Section 7. Time Off For Grievance Committee
- The grievance committee shall be composed of the president
and not more than two (2) other designated representatives of
the bargaining unit, including a representative from Council 25.
- It is further agreed and understood that with the exception
of collective bargaining negotiations, any conferences or
special conferences, including the grievance representative,
makeup of such union committee shall be limited to the president
and two (2) representatives of the Union including a
representative of Council 25.
- Provided, however, that such limitations shall not apply to
the number of witnesses that may be necessary to bring facts or
information to the attention of management at such special
conferences. The City shall be informed of any proposed
witnesses intended to be brought to such meeting, together with
a general summary of information to which they will be
testifying.
Article VIII - Discipline and Discharge
Section 1. Definition and Types of Discipline
- Disciplinary action shall be defined as any action taken by
the City against an employee for just cause, including, but not
limited to, alleged violation of departmental rules and
regulations.
- Disciplinary action may consist of the following:
- Oral reprimand.
- Written reprimand.
- Suspension without pay.
- More severe discipline which may mean discharge.
- The term, "disciplinary action" shall further be defined as
any action which would result in a loss of wages, fringe
benefits, seniority, lowering in rank or change in
classification.
Section 2. Reports
The City may conduct investigations of alleged incidents whereby
an employee is charged and require such employee to submit written
statements when ordered to do so by the department head in the
presence of the Union president or his designee. If any
statement shows or tends to show that the employee submitting the
report has committed a crime, the use of such report shall not be
used at any stage in the criminal proceedings against the employee.
Failure of an employee to submit a statement when requested may
result in disciplinary action.
Section 3. Corrective Counseling
In the interest of fair and expeditious corrective action, an
employee who has allegedly committed a violation of a minor nature
relating to their performance may be interviewed by management and
given corrective counseling. Corrective counseling, even where
noted, shall not be considered as disciplinary action.

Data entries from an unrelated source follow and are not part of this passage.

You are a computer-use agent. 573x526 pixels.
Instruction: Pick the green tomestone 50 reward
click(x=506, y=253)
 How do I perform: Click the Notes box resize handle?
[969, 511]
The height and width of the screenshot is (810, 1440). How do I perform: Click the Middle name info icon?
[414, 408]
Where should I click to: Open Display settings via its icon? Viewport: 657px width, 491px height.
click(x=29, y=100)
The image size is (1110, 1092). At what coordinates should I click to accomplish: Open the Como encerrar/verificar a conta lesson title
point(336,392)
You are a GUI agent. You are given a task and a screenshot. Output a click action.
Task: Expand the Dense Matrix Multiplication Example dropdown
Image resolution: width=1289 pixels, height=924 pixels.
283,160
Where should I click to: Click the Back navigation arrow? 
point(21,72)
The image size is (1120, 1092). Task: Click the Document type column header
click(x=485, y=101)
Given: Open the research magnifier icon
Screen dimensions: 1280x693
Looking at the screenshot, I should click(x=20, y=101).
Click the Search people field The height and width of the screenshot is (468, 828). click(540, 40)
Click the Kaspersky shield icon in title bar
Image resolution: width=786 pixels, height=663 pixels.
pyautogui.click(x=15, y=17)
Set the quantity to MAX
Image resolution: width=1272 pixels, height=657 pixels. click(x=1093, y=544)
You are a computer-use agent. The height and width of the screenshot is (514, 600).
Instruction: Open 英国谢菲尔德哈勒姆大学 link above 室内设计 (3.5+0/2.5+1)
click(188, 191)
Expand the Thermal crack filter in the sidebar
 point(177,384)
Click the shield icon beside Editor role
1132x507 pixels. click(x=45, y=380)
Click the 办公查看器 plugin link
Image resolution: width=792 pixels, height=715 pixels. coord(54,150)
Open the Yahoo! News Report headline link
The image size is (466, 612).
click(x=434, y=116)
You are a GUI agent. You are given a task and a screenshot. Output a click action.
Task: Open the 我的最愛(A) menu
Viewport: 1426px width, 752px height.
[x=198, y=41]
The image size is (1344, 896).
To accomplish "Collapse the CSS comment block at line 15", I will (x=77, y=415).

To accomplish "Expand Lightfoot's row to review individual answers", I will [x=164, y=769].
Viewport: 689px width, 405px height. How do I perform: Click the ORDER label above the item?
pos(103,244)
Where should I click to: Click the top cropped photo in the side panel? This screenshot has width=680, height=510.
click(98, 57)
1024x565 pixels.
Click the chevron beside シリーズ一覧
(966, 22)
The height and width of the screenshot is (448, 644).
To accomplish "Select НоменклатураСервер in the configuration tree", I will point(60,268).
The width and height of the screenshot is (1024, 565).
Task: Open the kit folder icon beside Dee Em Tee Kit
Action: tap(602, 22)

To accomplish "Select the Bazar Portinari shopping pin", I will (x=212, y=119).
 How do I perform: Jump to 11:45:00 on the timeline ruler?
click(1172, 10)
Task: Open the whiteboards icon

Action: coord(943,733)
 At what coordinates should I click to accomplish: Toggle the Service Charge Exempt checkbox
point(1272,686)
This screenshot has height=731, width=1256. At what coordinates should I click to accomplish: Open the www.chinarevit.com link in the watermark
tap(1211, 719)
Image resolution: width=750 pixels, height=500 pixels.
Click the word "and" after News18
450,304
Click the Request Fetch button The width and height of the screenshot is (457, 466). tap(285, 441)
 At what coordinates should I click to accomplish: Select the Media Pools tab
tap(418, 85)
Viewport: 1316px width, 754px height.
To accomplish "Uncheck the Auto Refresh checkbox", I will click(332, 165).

Section 4. Disciplinary Action
Disciplinary action shall be in written form stating the alleged
violation against an employee. Whenever disciplinary action is
taken against an employee which may result in suspension, reduction
or dismissal, he shall be given a copy of written and signed charges
stating the charges and specifications and advising him of his
rights to be represented by a union official at any conference,
interview or hearing.
Section 5. Disciplinary Procedures
- The City retains the right to discipline and/or discharge
employees for just cause only. The City agrees to notify
the chairman of the grievance committee in writing, as soon as
it exercises its right.
- The employee shall have the right to have a union
representative appear with him at every stage of the
disciplinary process.
- Before any disciplinary action is taken against an employee,
he shall be given an opportunity to state his position and offer
any supporting evidence immediately available to his supervisor
who is rendering such discipline.
- The written charges and specifications underlying the
discipline or discharge shall cite the specific sections of
rules and regulations, departmental orders, appropriate law or
ordinance, or provision of this Agreement which the employee is
alleged to have violated and a copy will be given to the
employee, and the Union.
- If an employer has reason to reprimand an employee, it shall
be done in a manner that will not embarrass the employee before
other employees or the public.
- An employee, upon receipt of a written reprimand, is
required to acknowledge notice of said reprimand by his initials
and date. The initials of an employee on a written
reprimand is not to be construed as his agreement with the
charges but is to be considered only that he has knowledge that
such a reprimand is in existence.
- The Union shall have the right to take up the suspension
and/or discharge as a grievance at the third step of the
grievance procedure, and the matter shall be handled in
accordance with this procedure through the applicable
arbitration provision.
- Disciplinary action shall be deemed to be corrective in
nature and the principles of "progressive" discipline shall be
employed by the City in all infractions. Disciplinary
action shall be initiated only on a uniform and impartial basis
and shall be consistent with the facts and circumstances
surrounding the infraction. Nothing in this section is to be
construed to prevent or prohibit the City from either
immediately terminating an employee if just cause to do so
exists or from imposing whatever lesser form of discipline the
City deems is appropriate under the circumstances.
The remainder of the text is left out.